Well, those days are done, and recently I read the (terrifying, disturbing, excellent) new novel by Rivers Solomon purely on the recommendation of a bookseller at one of the local indie bookstores. (Thanks, Stuart!)
That novel, Sorrowland, follows Vern as she escapes from a religious compound and flees to the woods. The compound, Cainland, began as a refuge for Black Americans, a cooperative movement where they could look out for one another since so few others cared to take on that task. But at some point, the people of Cainland were set on a different path. Vern, plagued by hallucinations and strange aches, eventually learns that Cainland was infiltrated as part of a government-led COINTELPRO maneuver, one that transformed the haven into a house of horrors where its inhabitants were unknowingly experimented upon. Sorrowland is a work of fiction, but its pages are dotted with references to real, documented instances that prove its plot is plausible.
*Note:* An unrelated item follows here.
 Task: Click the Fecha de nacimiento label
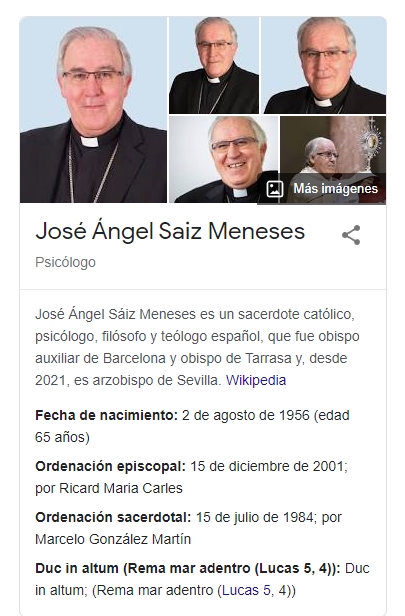pyautogui.click(x=107, y=415)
Predictable, even.
Timing, as they say, is everything, and the timing for my dive into Sorrowland couldn’t have been more perfect if I had planned it. (I did not.) I began the book the same evening, literally hours after I drove to Health Sciences Park to take a photo, for a Flyer Politics Beat Blog piece, of the former resting place of Confederate general, slave trader, and Ku Klux Klan leader Nathan Bedford Forrest and his wife. Those days are over, too. Last week, the Forrests were removed from our city and are now on their way to a site in Columbia, Tennessee.
I am not sorry to see those bones leave Memphis.
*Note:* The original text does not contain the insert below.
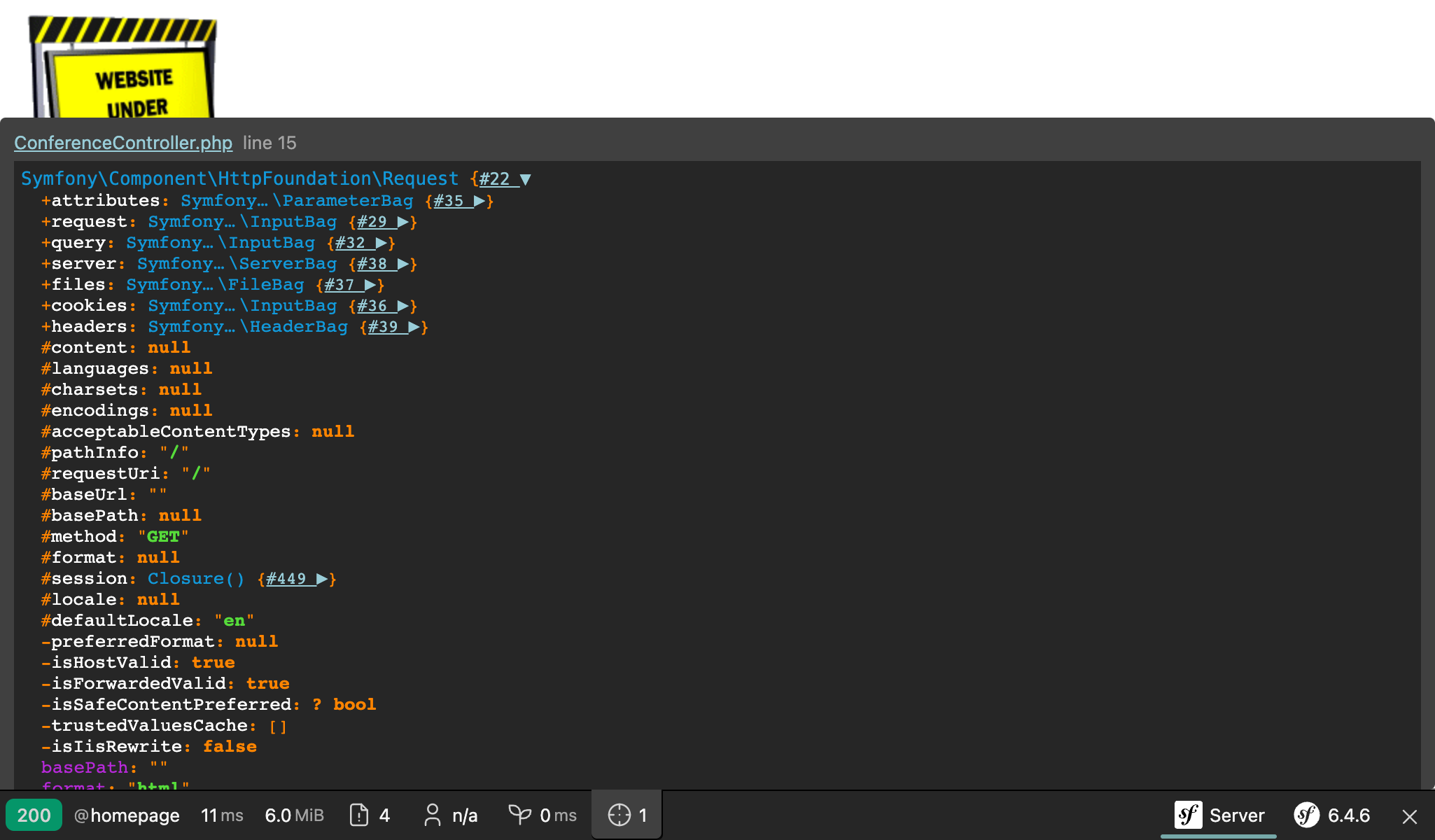Click the dump target crosshair icon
Yes, Forrest is a part of Tennessee history, and I believe students should learn about his part in it. His legacy is that of a man who robbed Black men and women of their dignity, freedom, and lives. It’s a legacy we should never forget or banish to the back corners of our minds, but anyone whose CV reads like the one listed above has no place in any public park. If one of your biggest accomplishments would now be classified as a crime against humanity, you don’t get a statue.
We get to choose who we put on a pedestal, and we should make those decisions together as a community. Choosing not to enshrine someone in a place of prominence isn’t erasure or cancellation or rewriting history. It’s just a matter of choosing who we celebrate, and I think that we can find better heroes.
Every Memphian should feel welcome in our public parks, and using a public space to honor someone with a history of oppression sends a message that more than 60 percent of our city’s population is not welcome. That message, intended or not, just does not sit well with me.